Where did all the Fishers Go?

a Comment by Griffin Carpenter, New Economics Foundation

 

As a fisheries researcher, the ‘Brexit’ referendum on the UK’s membership back in June unexpectedly thrust fishing policy to the front of the political agenda. This was an unusual time for fisheries research, and it was accompanied by a flurry of claims that were widely reported without much scrutiny.

During the referendum campaign, the two claims I heard most often were: 1) that there are foreign vessels in British waters stealing our fish, and 2) that the fishing industry has all but vanished from many coastal communities, leaving behind an economic and cultural vacuum. While it’s understandable to draw a connection between the two claims – and there is some truth behind each claim – it would be a mistake to do so.
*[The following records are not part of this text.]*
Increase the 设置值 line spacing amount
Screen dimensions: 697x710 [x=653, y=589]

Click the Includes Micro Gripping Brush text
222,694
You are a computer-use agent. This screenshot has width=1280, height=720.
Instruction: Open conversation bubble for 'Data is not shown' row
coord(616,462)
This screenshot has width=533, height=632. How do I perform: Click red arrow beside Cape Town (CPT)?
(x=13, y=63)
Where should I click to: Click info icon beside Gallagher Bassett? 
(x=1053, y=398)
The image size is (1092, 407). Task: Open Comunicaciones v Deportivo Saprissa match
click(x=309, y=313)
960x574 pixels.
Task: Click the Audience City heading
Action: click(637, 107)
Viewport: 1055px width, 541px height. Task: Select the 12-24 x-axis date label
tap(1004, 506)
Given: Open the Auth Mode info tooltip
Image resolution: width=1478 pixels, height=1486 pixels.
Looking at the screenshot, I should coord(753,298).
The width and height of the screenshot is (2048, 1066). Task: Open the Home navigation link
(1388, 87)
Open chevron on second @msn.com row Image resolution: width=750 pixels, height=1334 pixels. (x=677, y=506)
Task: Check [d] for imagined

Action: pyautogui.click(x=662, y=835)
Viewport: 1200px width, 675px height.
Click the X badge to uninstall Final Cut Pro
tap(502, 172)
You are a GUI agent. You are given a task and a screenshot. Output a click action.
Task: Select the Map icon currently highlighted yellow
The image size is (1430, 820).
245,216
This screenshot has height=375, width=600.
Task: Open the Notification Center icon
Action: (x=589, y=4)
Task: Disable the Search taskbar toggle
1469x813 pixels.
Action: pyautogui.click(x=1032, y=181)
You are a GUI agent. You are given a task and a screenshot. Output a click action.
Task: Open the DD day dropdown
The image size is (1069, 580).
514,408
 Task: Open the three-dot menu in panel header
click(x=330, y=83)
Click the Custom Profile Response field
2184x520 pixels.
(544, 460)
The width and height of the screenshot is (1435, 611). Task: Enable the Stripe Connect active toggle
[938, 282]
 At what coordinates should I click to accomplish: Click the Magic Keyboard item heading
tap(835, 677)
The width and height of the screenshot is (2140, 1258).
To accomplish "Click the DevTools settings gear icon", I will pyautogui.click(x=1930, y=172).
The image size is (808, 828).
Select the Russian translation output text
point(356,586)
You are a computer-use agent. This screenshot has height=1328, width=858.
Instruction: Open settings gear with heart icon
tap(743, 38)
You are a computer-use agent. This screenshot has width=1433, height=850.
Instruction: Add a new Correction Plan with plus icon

The first claim on foreign vessels in British waters has described effectively by other researchers on this blog and elsewhere. Between historic access rights, the division of quota to countries through relative stability, reciprocal access, mobile stocks and foreign investment in the UK fleet, the factors behind foreign vessels are complex, but united in the message that there are good and sensible reasons for why you might see a Dutch or Spanish vessel fishing off the UK coast or docked in port.

The second claim, that fishing activity has declined in many UK ports, has received less attention, and it is unquestionable that many people rooted in coastal communities have observed this decline first-hand during their lifetime. In 1973, when the UK ascended to the EU there were 22,000 fishers. Today, that figure is 12,000. That a decline in port activity is occurring is indisputable, and as fishing policy is EU jurisdiction, it’s easy to understand why all fingers point to Brussels.

Unfortunately, few people remember coastal communities before EU ascension. Going back to the first industry records in 1938 show that there were 48,000 fishers at the time, so the EU clearly didn’t invent employment decline. Historic data also shows that overfishing was rampant for much of the twentieth century around the UK and that declining stocks were already leading to a decline in landings before the EU’s Common Fisheries Policy was in effect.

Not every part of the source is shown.